On 10 June 2016 Prosecutor Pedro Horrach called for Urdangarin to be jailed for 19 1/2 years and to be fined 980,000 euros. He was sentenced to six years and three months of jail and a fine of €512,000 on 17 February 2017. On 12 June 2018, the Supreme Court of Spain in appeal sentenced Urdangarin to five years and ten months imprisonment. On 18 June 2018, he reported to the prison of Brieva in Ávila. In 2021, he was put on supervised release, needing to visit prison only once a week.

==Personal life==
According to the Royal Household, Urdangarin met the Infanta Cristina, Duchess of Palma de Mallorca at the 1996 Olympic Games in Atlanta. However Consuelo León Llorente and María Molina maintain in their book, Infanta Cristina, that they met in 1992. They married in Barcelona on 4 October 1997. The couple have four children, all born at Teknon Medical Centre in Barcelona: Juan (born 29 September 1999); Pablo (born 6 December 2000); Miguel (born 30 April 2002); and Irene (born 5 June 2005). As is social custom in Spain, Urdangarin had often been accorded the male form of his wife's title with the courtesy title of Duke of Palma de Mallorca since his marriage. (Note: In view of contradictory Spanish legislation, enacted over the past 30 years, Urdangarin was not legally entitled to use the ducal title of his wife (Royal Decree 1368/1987, Transitory Provisions, Third).) Cristina would lose this title in 2015.
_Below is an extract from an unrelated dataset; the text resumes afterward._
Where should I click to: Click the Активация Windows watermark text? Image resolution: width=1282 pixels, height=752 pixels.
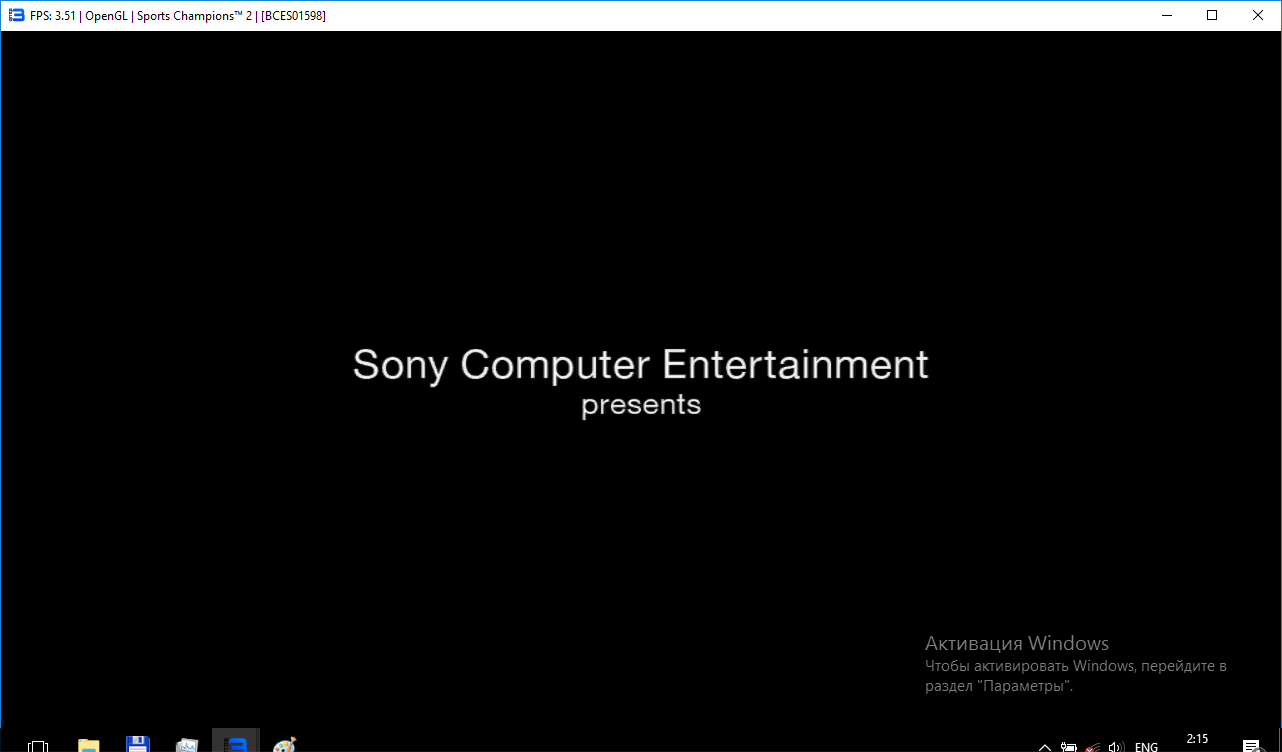click(x=1016, y=643)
The family lived in Barcelona from 1997 until 2009, where Urdangarin was director of planning and development for Motorpress Ibérica and a founding partner of Nóos Consultoría Estratégica. From 2009 to 2011, they lived in Washington, D.C., where he worked for Telefónica. In August 2013, Urdangarin remained in Barcelona to stand trial, while his wife and children moved to Geneva, Switzerland, to work with the Caixabank Foundation. On 24 January 2022, Cristina and Urdangarin announced their separation. The couple divorced in December 2023.

==Titles, styles, honours and arms==
===Titles===
- 15 January 1968 – 4 October 1997: Iñaki Urdangarin Liebaert
- 4 October 1997 – 12 June 2015: The Most Excellent The Duke of Palma de Mallorca
- 12 June 2015 – present: The Most Excellent Iñaki Urdangarin Liebaert

In view of contradictory Spanish legislation, enacted over the past 30 years, Urdangarin was not entitled to use the ducal title of his wife (Royal Decree 1368/1987, Transitory Provisions, Third). But by centuries-old social convention in Spain, he was considered a duke. However, Iñaki Urdangarin retained the style of The Most Excellent since, although he ceased to be the consort of a duchess, he is still a Knight Grand Cross of the Royal Order of Sports Merit.

==Honours==

===National honour===
- Spain : Knight Grand Cross of the Royal Order of the Sports Merit (Real Orden del Mérito Deportivo, 30 November 2001).

===Foreign honours===

- Germany: Grand Cross 1st class of the Order of Merit of the Federal Republic of Germany (11 November 2002).
- Luxembourg : Grand Cross of the Order of the Oak Crown (07/05/2001).